Il 27 marzo alle 10.30 è giunta l'ultima chiamata dal Papa Giovanni XXIII, quella che non avrebbero mai voluto ricevere: «Ci hanno detto che sarebbe morto nel giro di poche ore, così siamo tutti corsi in ospedale, ma era già tardi - prosegue Sara -. In sei minuti ha smesso di respirare. C'erano i segni di una trombosi nel 30 per cento dei polmoni. Quando l'ho rivisto, non era più lui. Trasfigurato, dopo quasi un mese di terapia intensiva. Sembrava invecchiato di vent'anni, era dimagrito, con la bocca spalancata. È un dolore che non passerà mai e con il quale dovremo imparare a convivere. Cinque giorni dopo la morte di papà, il 3 aprile, mio fratello minore Nicolas è diventato maggiorenne. Mia mamma gli ha comprato una piccola torta al supermercato, gli abbiamo cantato la canzoncina, ma tutto aveva un tono dimesso, carico di tristezza».

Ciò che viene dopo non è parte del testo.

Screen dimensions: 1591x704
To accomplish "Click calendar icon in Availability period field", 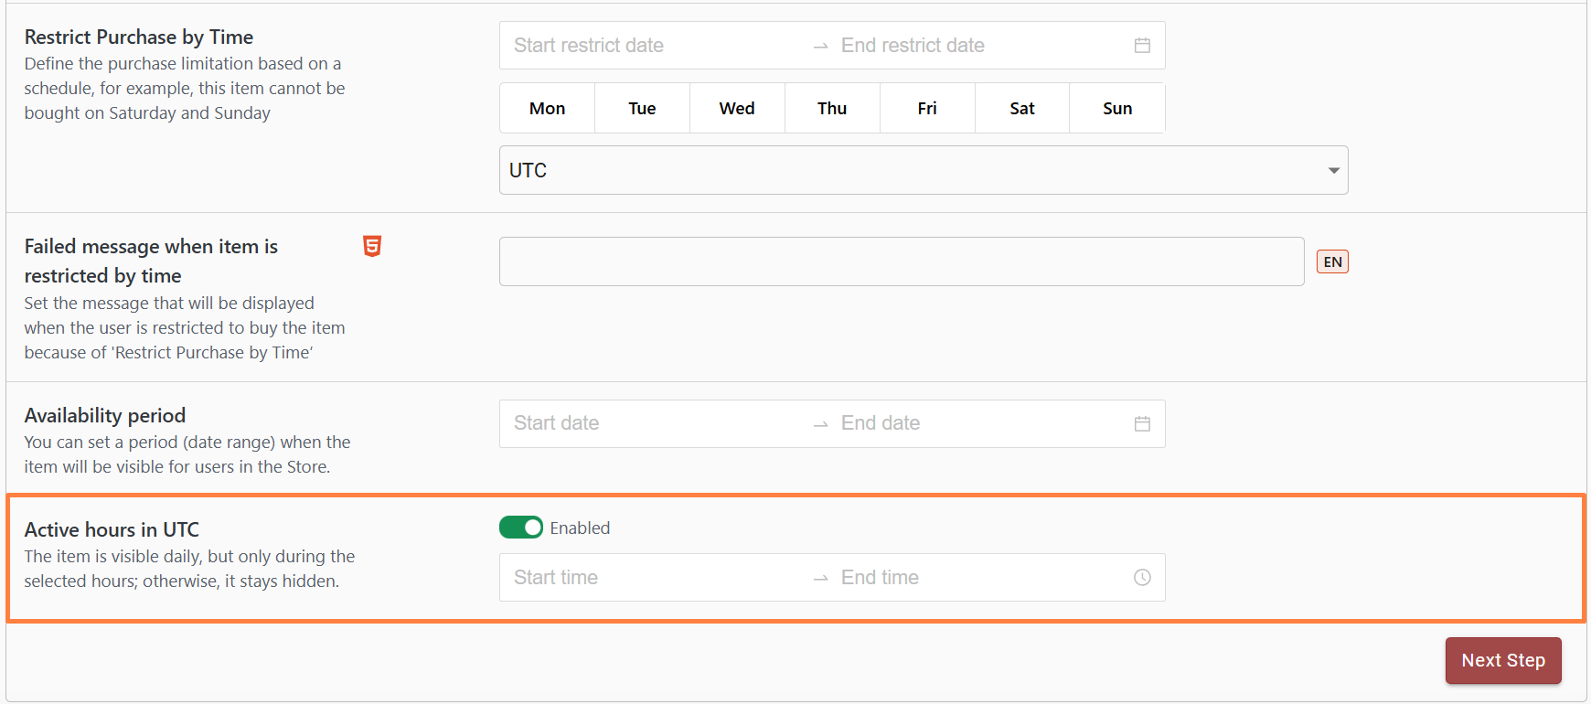I will (x=1142, y=423).
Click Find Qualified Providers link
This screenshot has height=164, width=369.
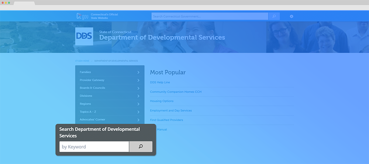click(x=166, y=120)
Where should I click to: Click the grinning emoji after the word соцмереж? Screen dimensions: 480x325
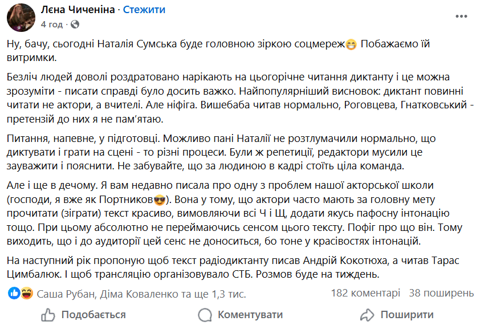click(x=351, y=45)
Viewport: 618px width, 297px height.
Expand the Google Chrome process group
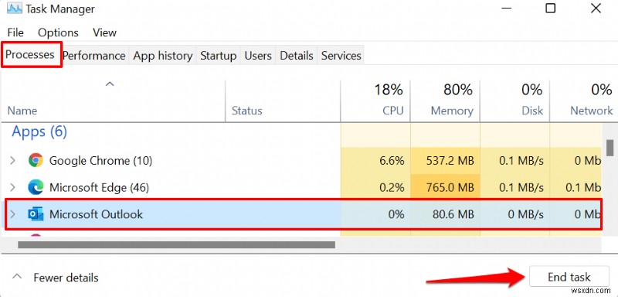[x=12, y=161]
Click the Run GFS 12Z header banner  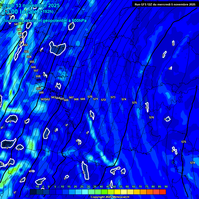(x=165, y=4)
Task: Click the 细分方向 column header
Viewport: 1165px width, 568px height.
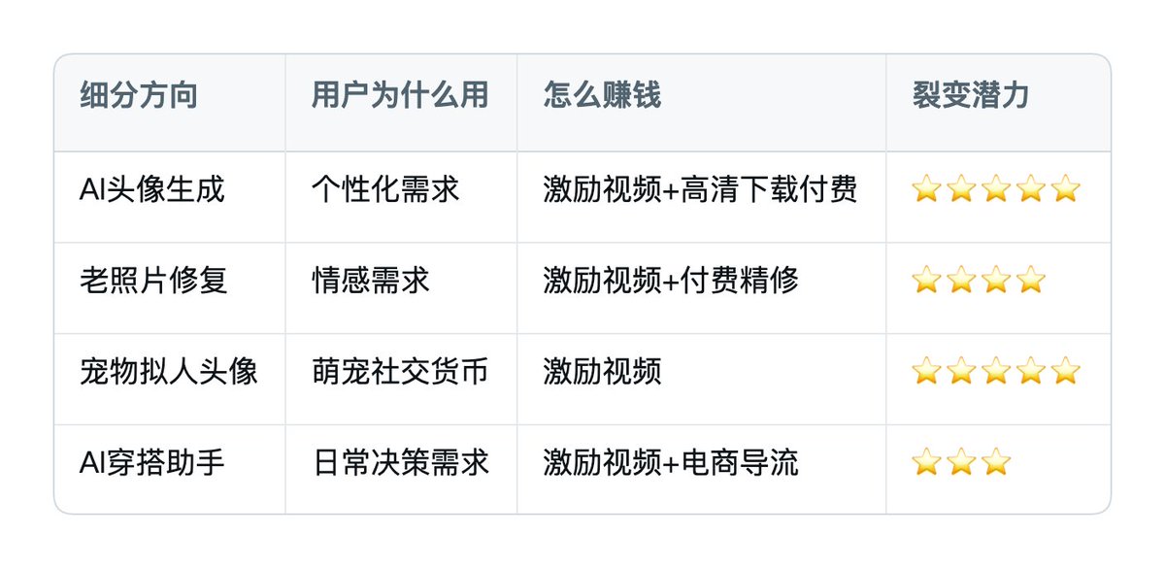Action: [139, 96]
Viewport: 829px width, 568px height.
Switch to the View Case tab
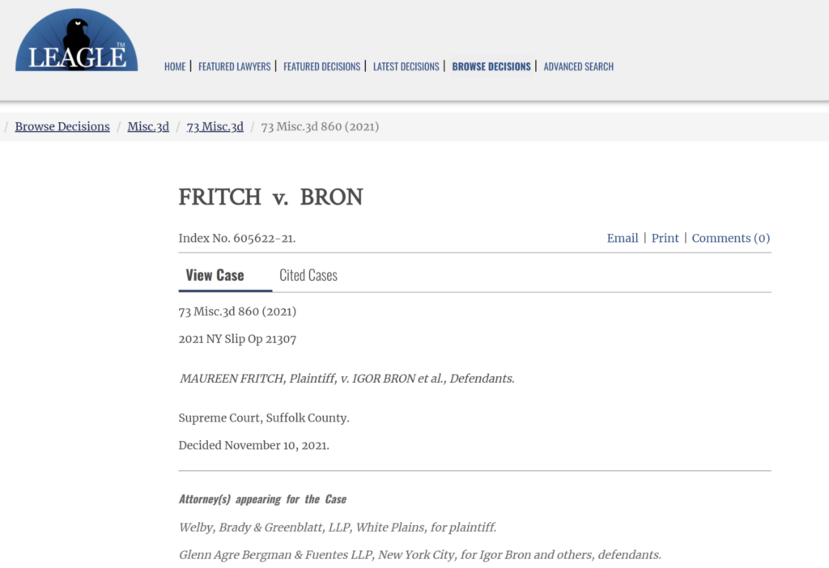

E c'erano anche Sara e la sorella Chiara tra i parenti delle vittime del coronavirus che il 10 giugno scorso si sono presentati in piazza Dante, a Bergamo, per depositare i primi cinquanta esposti per altrettante tragedie. Fanno tutti parte del comitato "Noi denunceremo - Verità e giustizia per le vittime di Covid 19", nato per un bisogno di giustizia e di verità e per dare pace ai morti che non hanno potuto avere una degna sepoltura. «Oltre al dolore - conclude Sara - proviamo tanta rabbia perché mio padre non aveva patologie pregresse, non beveva né fumava. Non è vero che muoiono solo gli anziani e coloro che soffrono di altre malattie. Di certo i medici hanno fatto tutto il possibile, ma vogliamo vederci chiaro. Forse la sfortuna di mio papà è stata quella di essere il quarto paziente Covid bergamasco che giungeva in ospedale e probabilmente è stato fatto qualche comprensibile errore nel gestire una pandemia di cui non si conosceva quasi nulla. Continuiamo a pensare cosa avremmo o non avremmo potuto fare per salvarlo. Forse le cure sono state troppo tardive, forse se non fosse stato obbligato a stare a casa per una settimana, i suoi polmoni non sarebbero arrivati a quel deterioramento e si sarebbe potuto salvare. Non eravamo preparati psicologicamente a questa fine. Mio padre non ha ancora neppure una vera lapide, al cimitero c'è solo un foglio bianco. Mia mamma cerca di farsi forza. Le è stato tolto tutto, è rimasta vedova a soli 55 anni, stavano insieme da trent'anni. Nonostante il forte dolore che proviamo, cerchiamo per quanto possibile di sorridere e di starle vicino. Di giorno lavora in una Rsa e questo la aiuta a distogliere un po' la mente dall'accaduto. Per noi è una perdita immensa e non oso immaginare quello che stia provando nostra madre a livello emotivo, ma so che cerca la forza di andare avanti per noi figli».